How to Deal With a Bad Property Management Company

All Good Property Management Companies are Alike but Every Bad One is Bad in Its Own Way

I thought about this famous first sentence from Tolstoy’s Anna Karenina“All happy families are alike; each unhappy family is unhappy in its own way.” 

What Tolstoy meant is that for a family to be happy, several key aspects have to be present. If even one is missing, the family will be unhappy in its own way.

The same applies to property management companies, to be good they have to do the important things right or they will fail.

If you have problems with your current property management company, this can be just the tip of the iceberg. If your broker is failing even in one of these mission-critical areas, you should think about letting them go.

Let’s look at the usual issues landlords have with their property management companies, what’s causing each one, and how to deal with them.

Problems with Non Payment

You need to find out why you are not getting paid. Has the tenant paid the rent but you haven’t received any money from the property manager?

This is very serious and you should not waste time waiting for improvement. Read your Property Management Agreement very carefully and find out how and when the property management company should pay you. If the broker is not following the contract, consult with an attorney.

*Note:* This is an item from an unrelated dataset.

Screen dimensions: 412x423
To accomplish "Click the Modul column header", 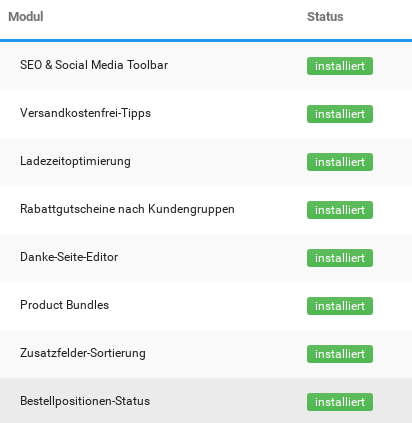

To avoid unnecessary litigations, talk to the Broker first and tell them that if they don’t release you from the contract in writing and give you all the money they owe you, you will contact the appropriate Real Estate Licensing Authority. This should solve the problem. If they are avoiding talking to you, mail them a certified letter. If you don’t get a response contact the licensing authority in your state.

Consult with an attorney, who specializes in real estate contract law and give your property manager a notice that they are breaching the contract.

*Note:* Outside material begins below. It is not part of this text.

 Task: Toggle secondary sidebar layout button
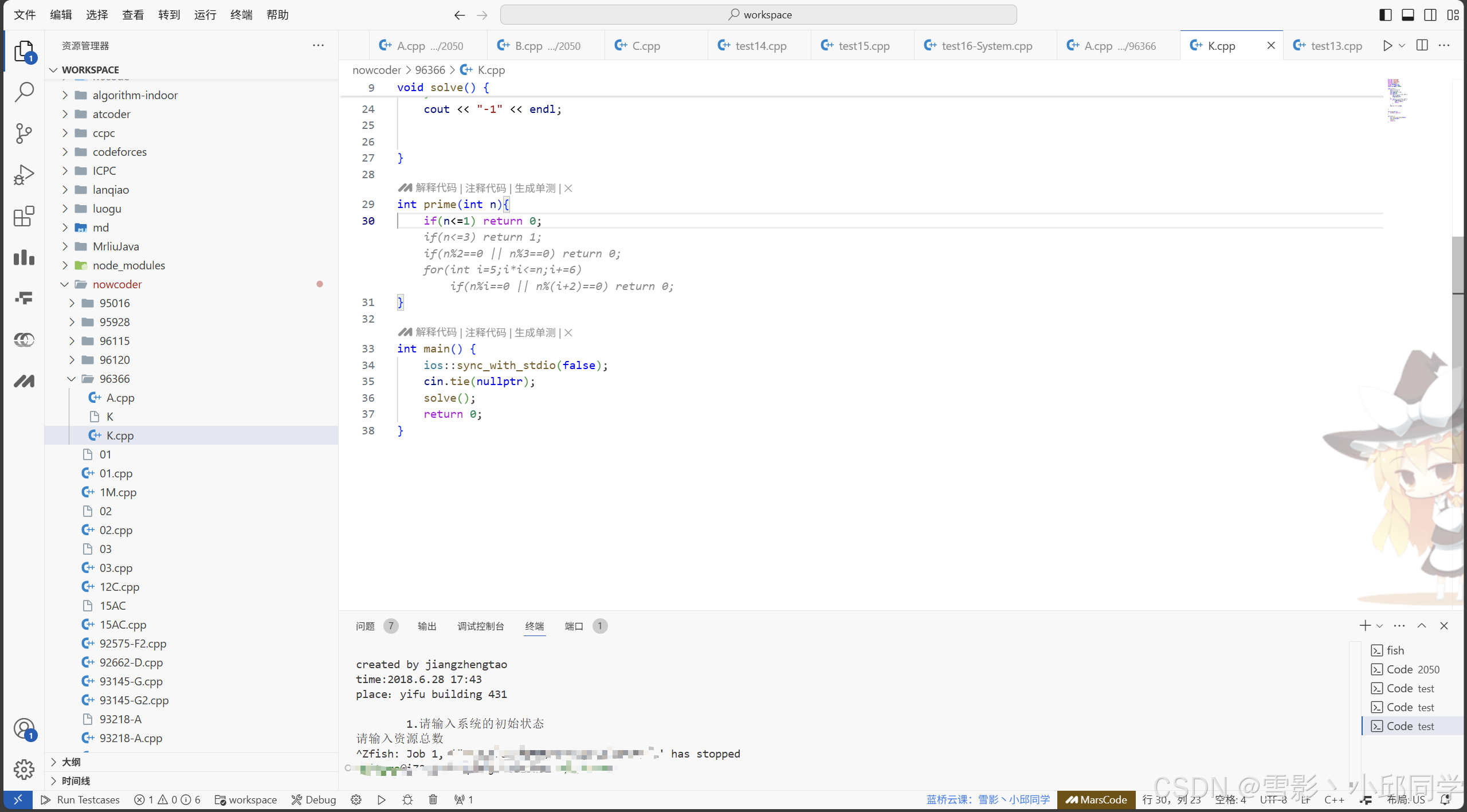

Your goal at this point is to take back control of your property and start collecting rent directly from the tenant. Mail a notice directly to the tenant and notify them that you or someone else will be managing the property.

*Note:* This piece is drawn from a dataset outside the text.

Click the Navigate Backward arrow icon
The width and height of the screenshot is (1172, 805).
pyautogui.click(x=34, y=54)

Tenant Turnover Takes a Long Time

The vacancy rate is usually the biggest expense for landlords so lowering this number is mission-critical. To determine if tenant turnover is taking longer than it has to, find out how long properties stay active on the market. Look at Zillow or ask your property manager for a CMA, comparative market analysis. This will also help you determine the correct price for your rental and DOM (days on market).

Is the manager waiting for the current tenant to move out before showing the property? This may be necessary because some tenants are very messy so showing the rental may be counterproductive. One way to avoid this delay is to create a video and show that until the current tenant moves out. The property manager can collect names and applications.

The other more troublesome reason for long times on the market is not answering phone calls or emails from prospects. Call your listing and check if you get a response or if you can make an appointment. A lot of managers are using self-showing technologies so they may not be as responsive to telephone calls.

If you find that your property manager is slacking, give them a notice and let them go.

Not Communicating

The main reason property managers don’t communicate with their clients is because they are either overwhelmed (not a good sign) or because they lack systems for doing so on a regular basis (another bad sign).

While you may not lose money, a lack of systems is troublesome enough to look for another property manager.

High Repair Bills and Unauthorized Work

Higher repair bills are to be expected to a certain degree. A property management company has to have licensed and insured repairmen and this usually costs more than hiring a handyman without a license.

Some property managers charge their vendors’ marketing fees so this may add to your repair bill. Did they disclose any repair markup or marketing fees?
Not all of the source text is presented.